Der Versuch der neuen Regelung, kartellbehördliche Eingriffe vom Verursachungsbeitrag der Adressaten abhängig zu machen, geht nach Ansicht der Verfasserinnen ins Leere, da das BKartA insoweit nicht gebunden ist. Unionsrechtliche Friktionen, insbesondere die Frage, wie sich § 32f GWB-RegE zu anderen Instrumenten des Kartellrechts und dem DMA verhält, bleiben einstweilen ungelöst.

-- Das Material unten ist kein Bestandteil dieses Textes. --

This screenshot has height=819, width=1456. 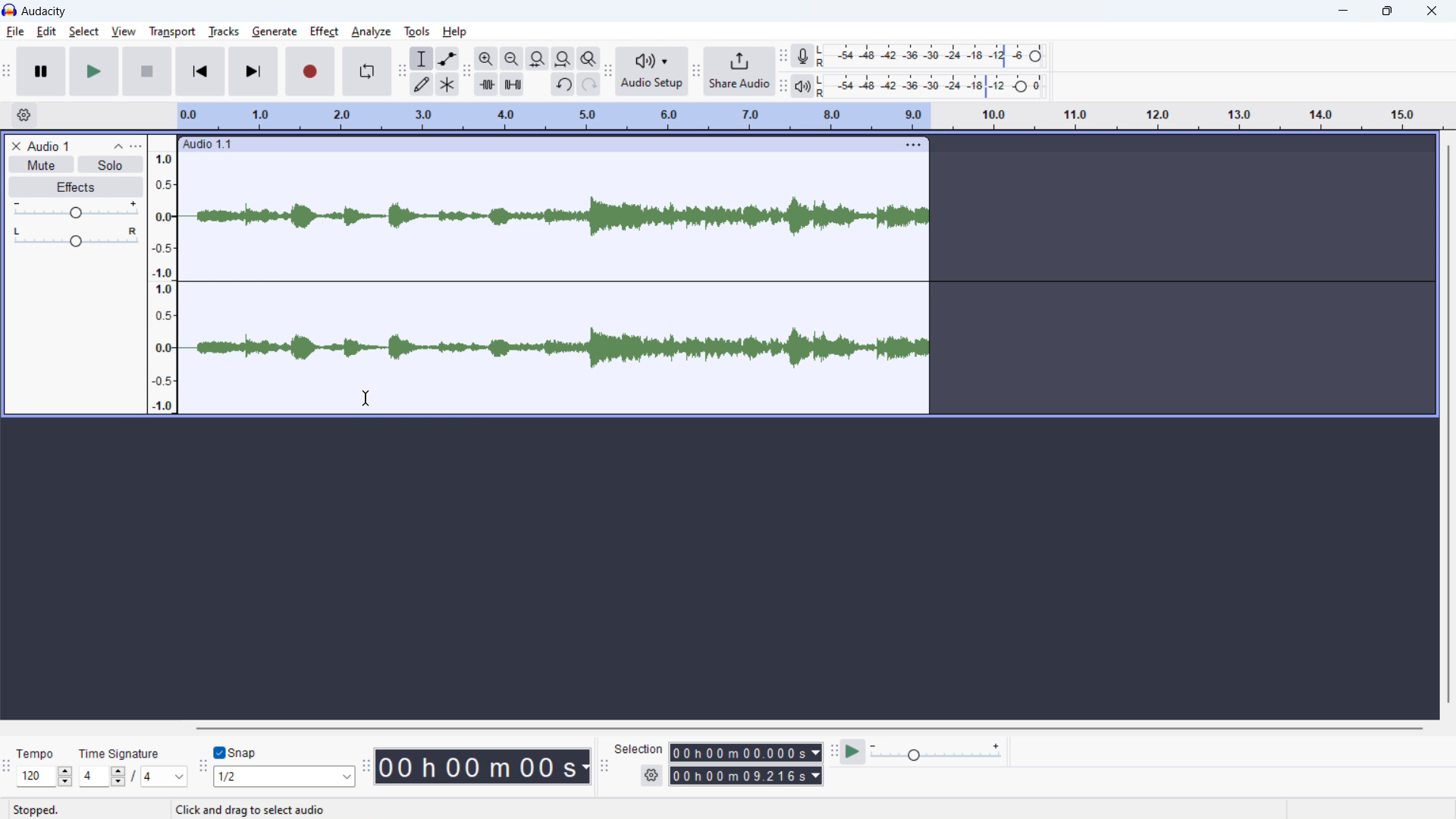 I want to click on amplitude, so click(x=161, y=274).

Dessen ungeachtet wird der Entwurf des Wettbewerbsdurchsetzungsgesetzes nun dem Bundestag und Bundesrat zugeleitet. Wird das Gesetz in Form des aktuellen Entwurfs verabschiedet, sind Sektoruntersuchungen aus Sicht der Unternehmen zukünftig jedenfalls als Vorboten kartellbehördlicher Eingriffe anzusehen. Das Damoklesschwert der Zerschlagung wird als ultima ratio für den Großteil der Unternehmen jedoch auch dann nicht zu befürchten sein, wenn sie auf den betreffenden Märkten tätig sind.
Die Autorin Shazana Rohr ist Wissenschaftliche Mitarbeiterin und Doktorandin am Lehrstuhl für Bürgerliches Recht, Europäisches und Internationales Wirtschaftsrecht, Prof. Dr. jur. Thomas Ackermann, LL.M. (Cambridge) der Ludwig-Maximilians-Universität München. Sie doziert im allgemeinen Zivilrecht und Kartellrecht.
Die Autorin Dr. Michaela Westrup, LL.M. (Chicago) ist Rechtsanwältin und auf deutsches und europäisches Kartellrecht spezialisiert.
Sie ist Partnerin bei der Kanzlei Reed Smith in München leitet dort die Kartellrechtspraxis in Deutschland.